We’ve all been there – you’re frustrated and annoyed with your client or co-worker, and you’re just about to boil over. But instead of taking a moment to cool off, you turn to your trusty Twitter account and begin to vent about your frustrations. Then you hit Enter and release all your negative thoughts into the Twittersphere. For a few minutes, you might feel a little bit better having released some tension and begin to go on with your day.
Then you start to get responses from co-workers or peers and you realize maybe you went a little too far expressing your feelings online for everyone to see. You also realize your somewhat-professional Twitter account (everyone has the random Tweet now and then) has turned into more of a personal blog which it totally irrelevant to your followers. Suddenly you become a little less-credible, slightly obnoxious and maybe even a little harsh (considering who or what you’re Twittering about in the first place).

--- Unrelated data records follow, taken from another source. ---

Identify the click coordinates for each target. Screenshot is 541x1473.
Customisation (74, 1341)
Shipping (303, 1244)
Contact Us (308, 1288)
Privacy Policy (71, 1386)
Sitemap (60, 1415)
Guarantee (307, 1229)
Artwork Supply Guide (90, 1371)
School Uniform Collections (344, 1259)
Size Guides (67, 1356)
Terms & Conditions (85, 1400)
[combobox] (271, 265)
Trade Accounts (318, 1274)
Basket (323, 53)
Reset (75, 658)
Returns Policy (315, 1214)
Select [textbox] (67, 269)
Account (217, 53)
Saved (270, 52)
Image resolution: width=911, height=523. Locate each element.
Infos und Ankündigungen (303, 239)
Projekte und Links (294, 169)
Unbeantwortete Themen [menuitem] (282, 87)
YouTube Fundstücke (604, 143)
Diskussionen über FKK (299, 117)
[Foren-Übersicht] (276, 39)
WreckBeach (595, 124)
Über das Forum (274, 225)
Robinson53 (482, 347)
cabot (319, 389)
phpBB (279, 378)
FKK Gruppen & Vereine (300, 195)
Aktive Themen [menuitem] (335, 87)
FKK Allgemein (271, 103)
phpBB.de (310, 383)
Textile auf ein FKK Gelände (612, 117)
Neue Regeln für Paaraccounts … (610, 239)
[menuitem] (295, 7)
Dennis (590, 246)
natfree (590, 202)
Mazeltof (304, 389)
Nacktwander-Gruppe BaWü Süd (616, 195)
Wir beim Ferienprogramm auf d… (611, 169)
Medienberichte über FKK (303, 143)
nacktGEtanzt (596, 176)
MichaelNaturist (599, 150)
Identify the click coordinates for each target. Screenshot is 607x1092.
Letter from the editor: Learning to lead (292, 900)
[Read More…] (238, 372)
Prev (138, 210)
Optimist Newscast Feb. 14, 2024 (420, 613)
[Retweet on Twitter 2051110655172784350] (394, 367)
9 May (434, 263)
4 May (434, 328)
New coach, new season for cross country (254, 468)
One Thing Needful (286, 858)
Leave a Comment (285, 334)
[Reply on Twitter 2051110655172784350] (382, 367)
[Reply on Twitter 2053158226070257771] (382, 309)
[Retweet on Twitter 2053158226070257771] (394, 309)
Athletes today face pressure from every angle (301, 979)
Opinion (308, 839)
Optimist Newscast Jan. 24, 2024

Then there’s the chance that the victim of your frustration Tweet might see it and immediately begin to retaliate on their end. If your comments were directed towards a co-worker, you might face even bigger issues in your office (more companies now-a-days are implementing social media policies in their company handbooks). If your comments were directed towards a specific client – which is just plain dumb – you could be reprimanded by your supervisor and create a problem that threatens your relationship between your business and your client.
We’ve been told for years, look both ways before you cross the road, think before you drink and drive and now with the visibility of social media, it’s time to be just as cautious with your online thoughts. Next time you find yourself turning to Twitter to express your thoughts, take a few seconds and think about the following criteria:
1. Is this appropriate for my audience?
2. Is this something I’d want to talk about in person?
3. Is this really necessary?
So remember kids, think before you Tweet, and no one gets hurt.